Despite having had treatment that wiped out his entire immune system, James is unlikely to get the jab until March because he classed in the same category as other transplant recipients.
Emily, who teaches Year 5 at Perry Court E-ACT Academy in Bristol, did not expect to be sleeping in the outbuilding, which is around five metres wide by five metres high, for so long.
They both anticipated James would be a top priority on the Government’s roll-out of the jabs.
He was diagnosed with leukaemia in February 2019 and was recovering from the potentially life-saving surgery when England’s first lockdown hit.
Following a stem cell transplant, James had to go into quarantine, which meant he was unable to see people indoors while a new immune system built inside him.
Just as that was coming to an end, Covid arrived in England and James was forced, once again, to go back into isolation.
It’s been almost two years since James’ shock diagnosis, and the IT worker is now desperate to see his friends and family indoors again.

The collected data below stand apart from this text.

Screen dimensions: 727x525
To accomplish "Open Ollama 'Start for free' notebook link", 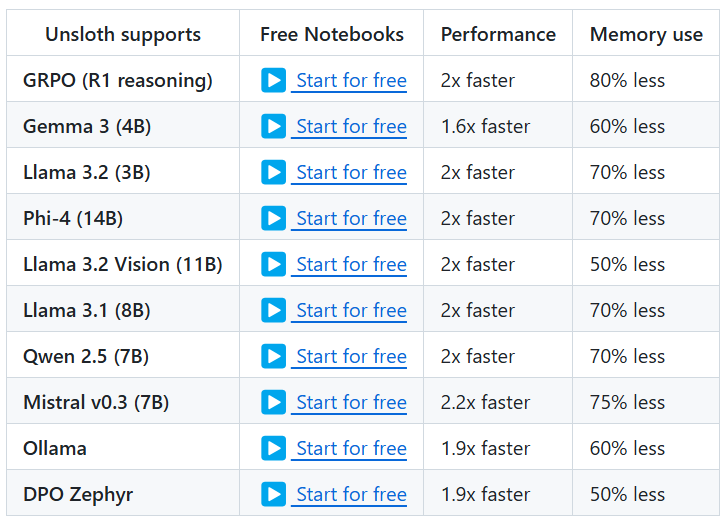I will pos(351,449).
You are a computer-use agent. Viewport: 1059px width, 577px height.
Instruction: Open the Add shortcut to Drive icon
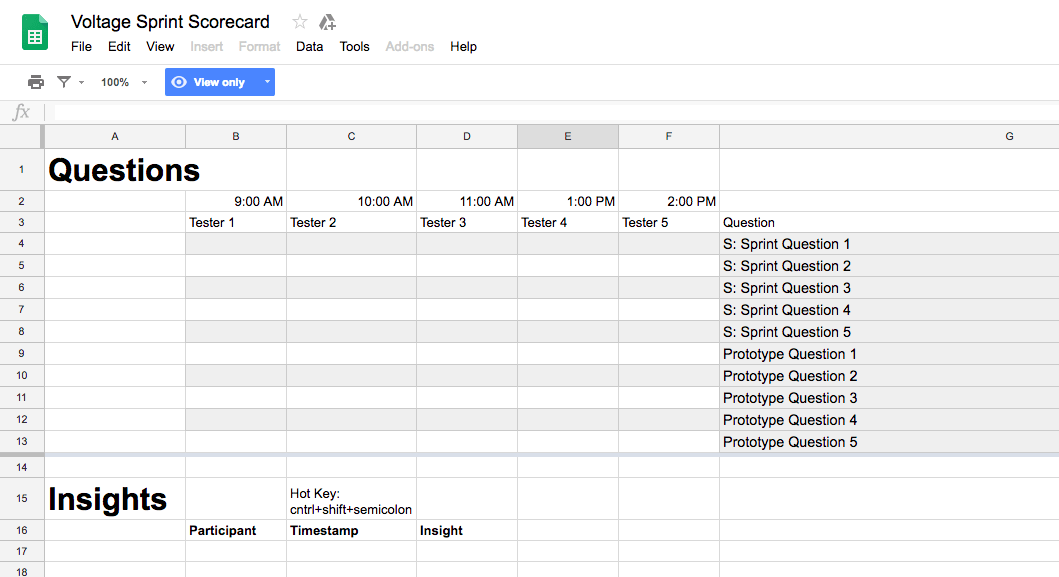[x=327, y=20]
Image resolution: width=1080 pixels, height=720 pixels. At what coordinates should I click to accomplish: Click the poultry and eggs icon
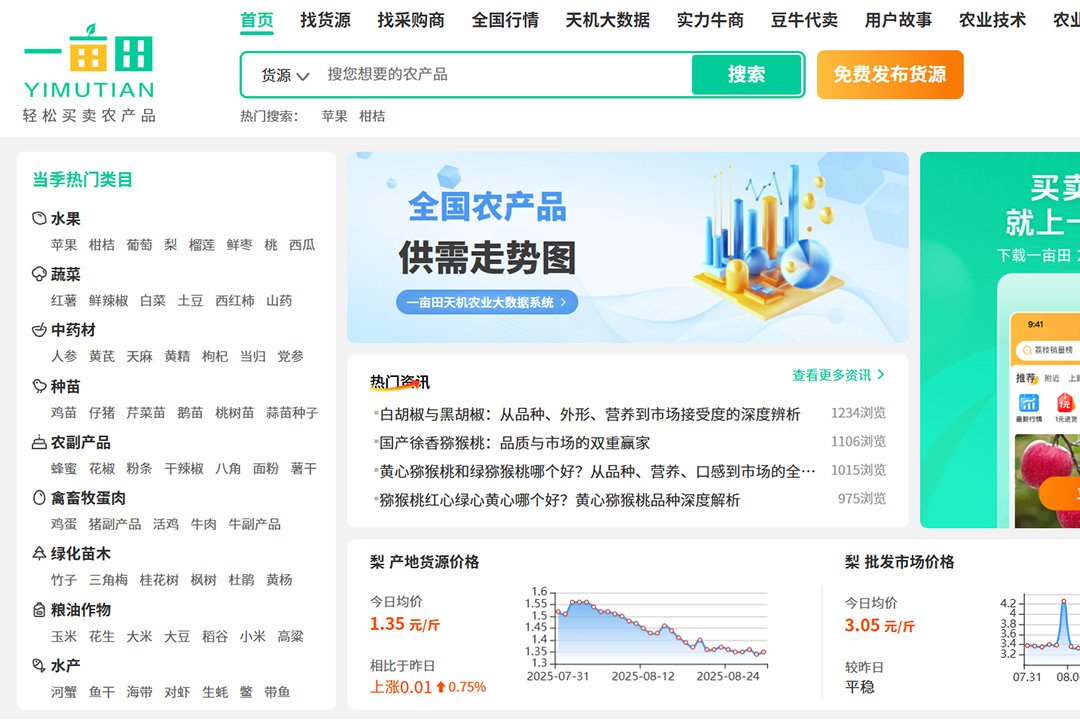39,498
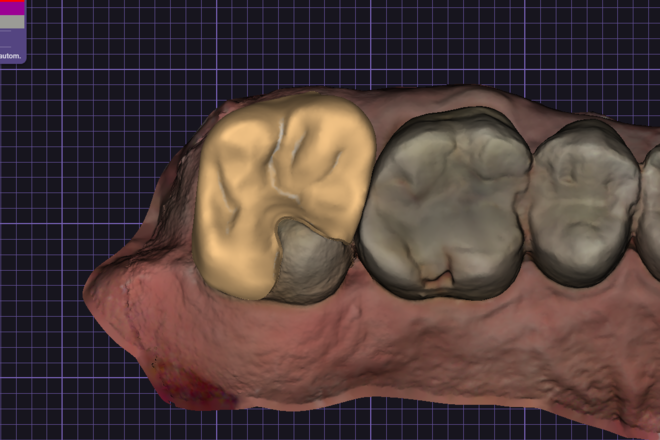Select the dark red spot on lower gingiva
This screenshot has height=440, width=660.
point(194,385)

Emily has just started a two-week isolation where she will not attend school so she can spend Christmas with James.
The pair’s appeal to get extremely vulnerable people higher up the priority list has been backed by Emily’s school.

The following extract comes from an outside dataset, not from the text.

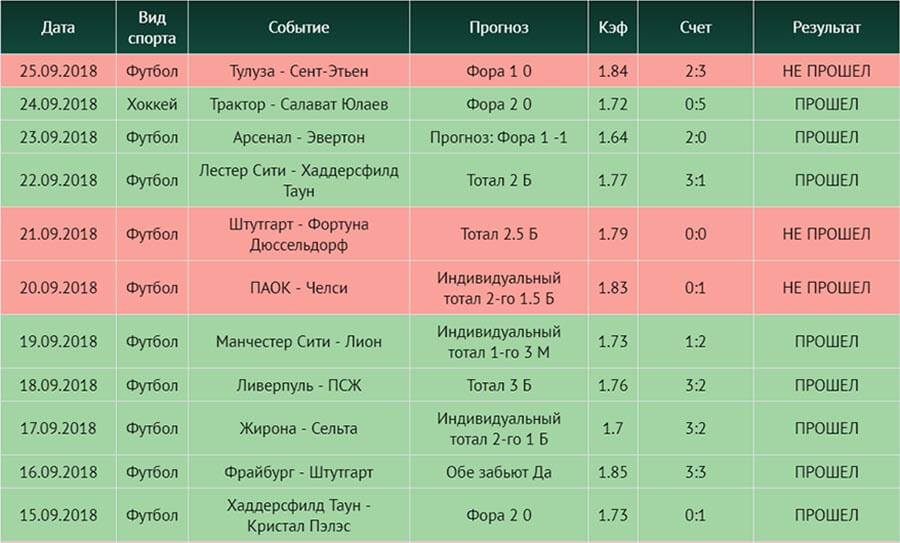The image size is (900, 543).
Task: Select the Фрайбург - Штутгарт event
Action: (x=298, y=472)
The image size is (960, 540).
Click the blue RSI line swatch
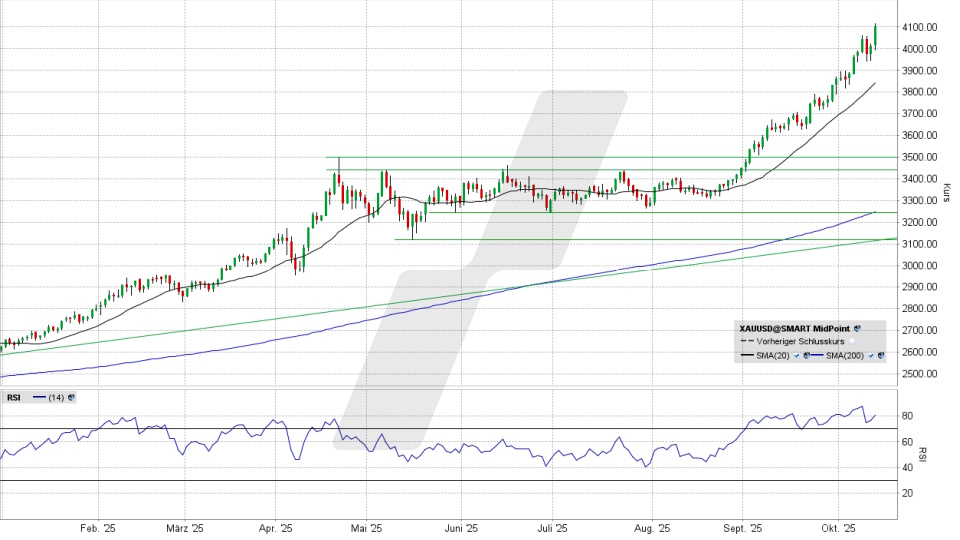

Deputy head Kate Marsh tweeted: ‘We have a teacher living in a shed to allow her to keep her highly vulnerable partner safe in their house and come to work.
‘Can we spread the Christmas joy and get him the vaccine for Christmas?’
She urged Bristol mayor Marvin Rees, local MP Karin Smyth and Boris Johnson to help, but none of the leaders have yet responded.
‘Because it’s been so long since by operation, I’m no longer classified as at risk,’ said James. ‘My consultant was quite annoyed because stem cell transplants are being treated like solid body transplants and ignoring the fact that with my transplant my entire immune system has been wiped out.
‘I can’t wait to return to normal life, go to the pub or a restaurant again..’
Throughout the first lockdown, Emily did not have to go into school so she could stay in her home with James. But in September, she made the decision to return to classrooms, which meant moving into their small shed.
‘When I first moved in the shed I thought James would be vaccinated by Christmas,’ said Emily. ‘Now it’s looking more like March. We are both just really keen to get back to normal.’
While there is a working bathroom in the shed, there is no central heating and only minimal kitchen facilities, such as a kettle and toaster.
Every morning the couple meet to walk their dog together, but they are still unable to socialise indoors.
James, who is now in remission says he couldn’t believe it when he was told he had the condition.
He said: ‘My leg was swollen so I called 111 and they said “yeah you better have that checked out.” Within two days I was told it was leukaemia.
‘I was shocked, you don’t expect to get something like that at my age. It was only this summer I started feeling like my old self again. I’d been isolating for a year and half by then and I was getting fed up with it.
‘I really want to urge everybody to donate blood and register their stem cells. It saved my life. The number of donors has decreased during lockdown.’